= INPUT DATA =
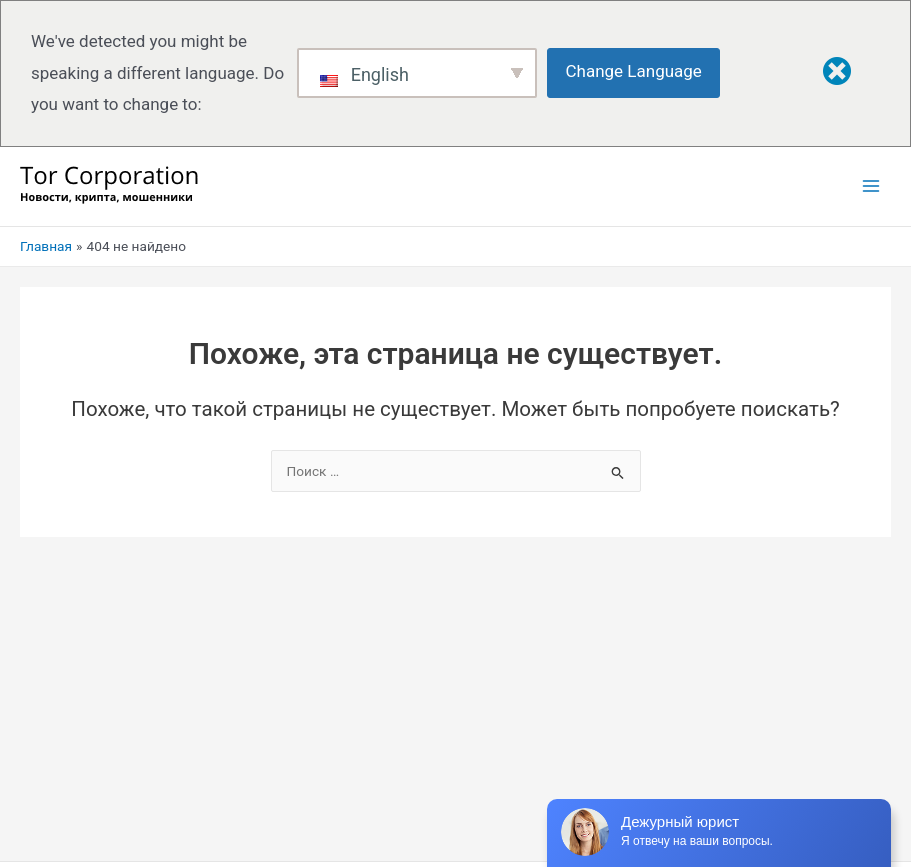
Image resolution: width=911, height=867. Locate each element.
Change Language (634, 71)
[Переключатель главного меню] (871, 186)
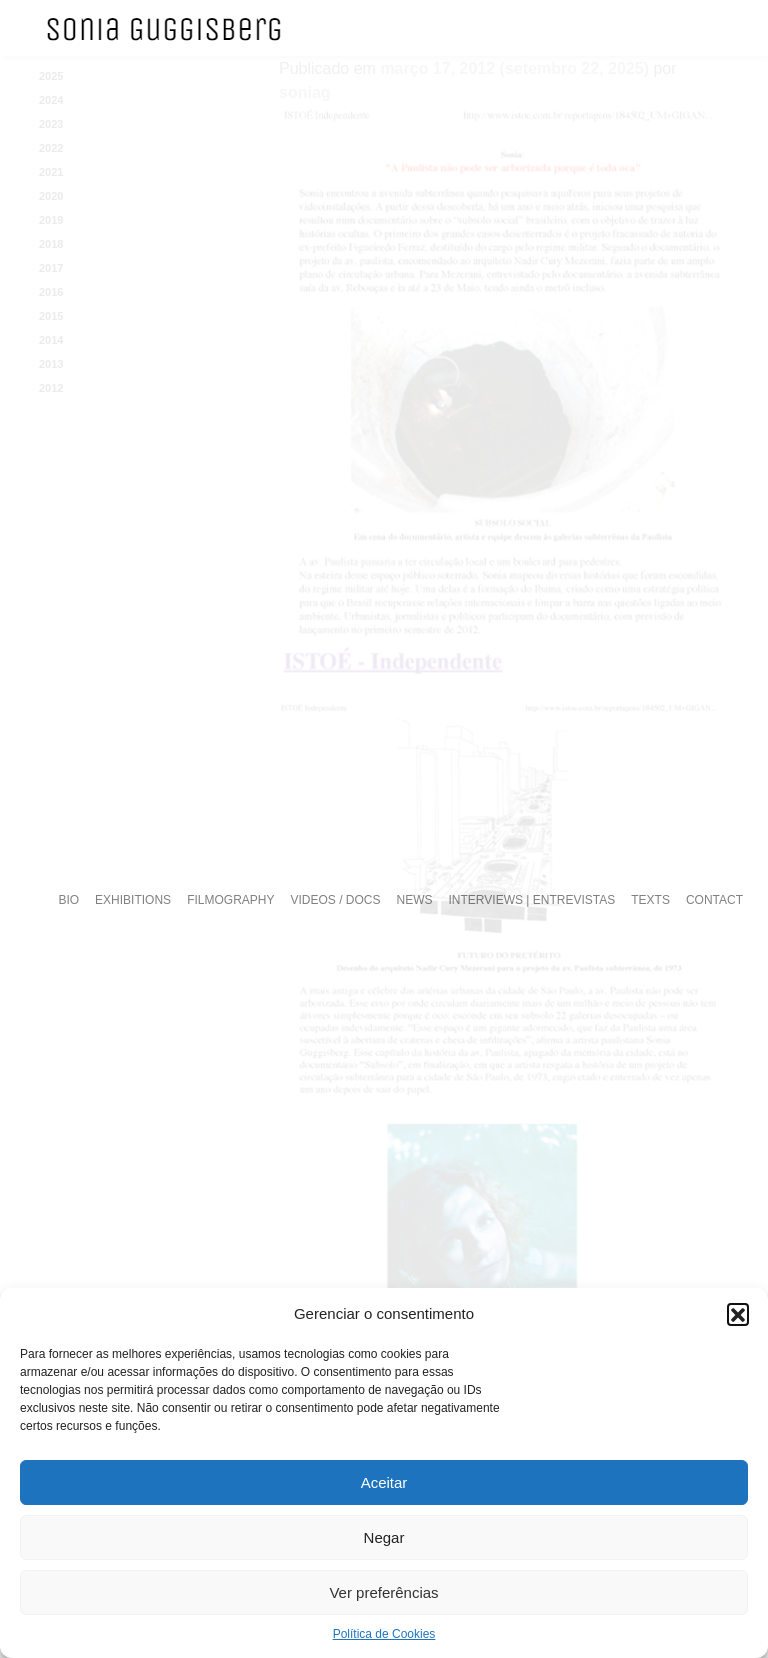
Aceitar (384, 1482)
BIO (68, 900)
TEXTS (650, 900)
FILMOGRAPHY (230, 900)
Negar (384, 1537)
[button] (738, 1314)
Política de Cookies (384, 1634)
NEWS (415, 900)
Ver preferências (383, 1592)
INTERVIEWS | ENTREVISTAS (532, 900)
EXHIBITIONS (133, 900)
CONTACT (714, 900)
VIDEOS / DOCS (335, 900)
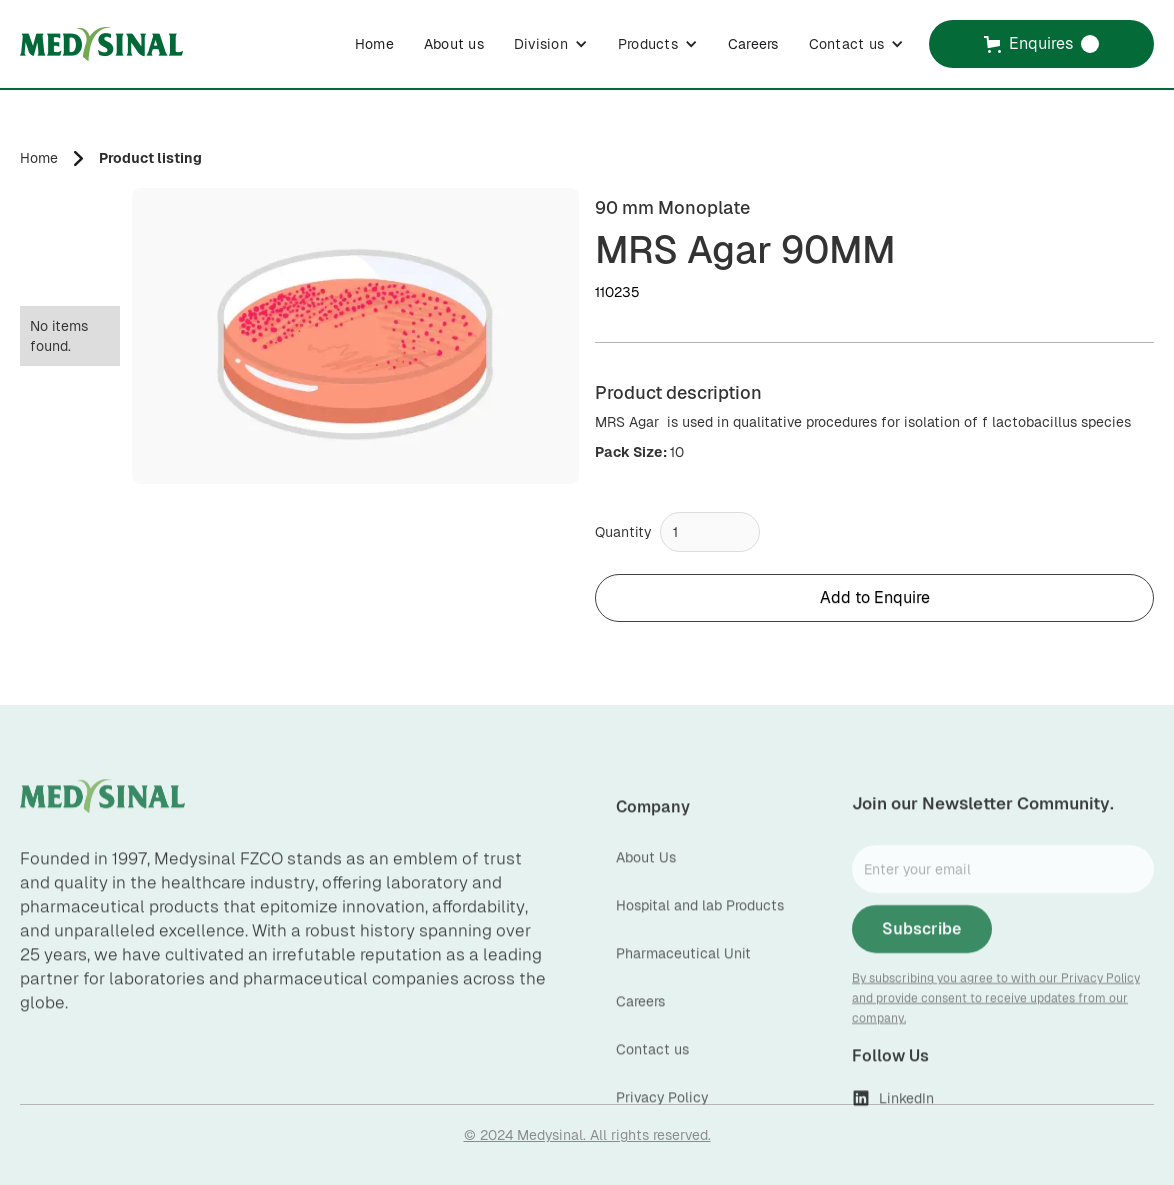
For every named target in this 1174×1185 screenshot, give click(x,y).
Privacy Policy (662, 1117)
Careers (753, 44)
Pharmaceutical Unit (683, 973)
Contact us (652, 1069)
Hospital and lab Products (700, 925)
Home (374, 44)
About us (454, 44)
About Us (646, 877)
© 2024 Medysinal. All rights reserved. (587, 1135)
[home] (101, 44)
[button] (551, 44)
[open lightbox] (355, 336)
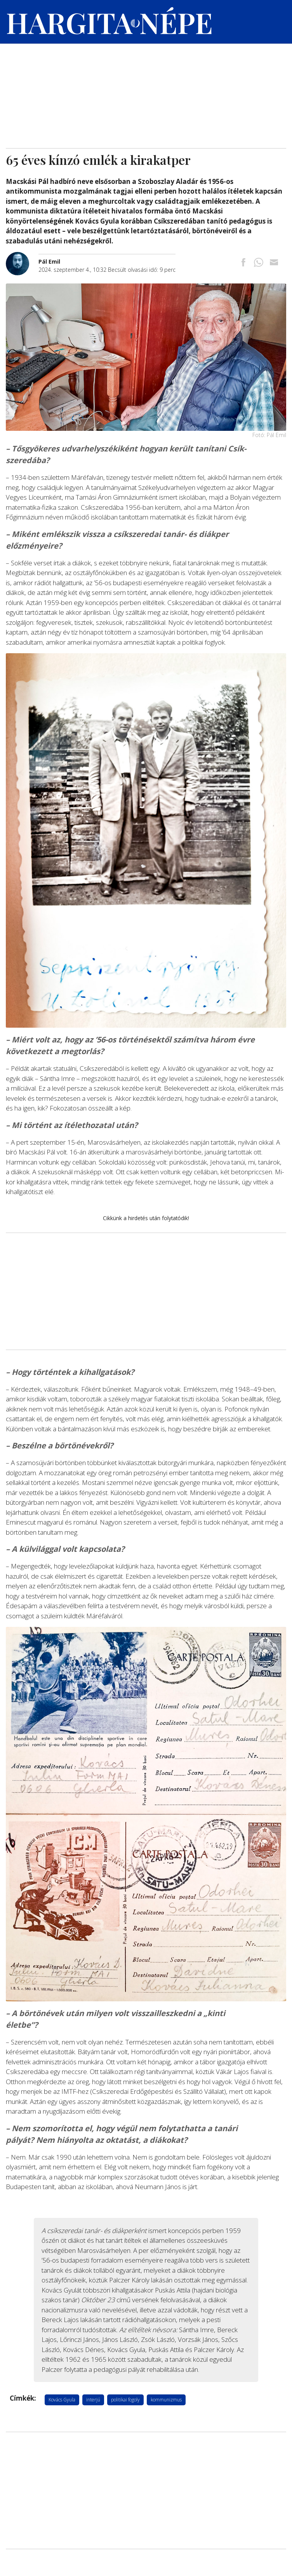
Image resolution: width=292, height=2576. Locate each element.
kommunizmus (166, 2399)
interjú (93, 2399)
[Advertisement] (146, 89)
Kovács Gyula (62, 2399)
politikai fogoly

= YOUR TASK =
Rewrite every line from the one with "FILMOGRAPHY (230, 900)" through the end of the items, requests included, multiplying each answer coordinate by 1.1 and rounding to whole numbers with halves rounded up. Leave out the pictures.

= EXERCISE OUTPUT =
FILMOGRAPHY (253, 990)
Negar (422, 1691)
[button] (812, 1445)
Política de Cookies (422, 1797)
NEWS (457, 990)
Ver preferências (421, 1751)
INTERVIEWS | ENTREVISTAS (585, 990)
EXHIBITIONS (146, 990)
CONTACT (785, 990)
VIDEOS / DOCS (369, 990)
For every named target in this 1174×1185 screenshot, give click(x,y).
Privacy Policy (728, 1229)
Careers (828, 48)
Pharmaceutical Unit (751, 1070)
Contact us (717, 1176)
Hospital and lab Products (770, 1018)
Home (411, 48)
About us (499, 48)
About Us (711, 965)
© 2024 Medysinal. All rights reserved. (646, 1249)
[home] (111, 48)
[button] (606, 48)
[open lightbox] (391, 370)
Image resolution: width=292, height=2576. Locate each element.
kommunizmus (183, 2639)
interjú (102, 2639)
[Advertisement] (161, 98)
Kovács Gyula (68, 2639)
politikai fogoly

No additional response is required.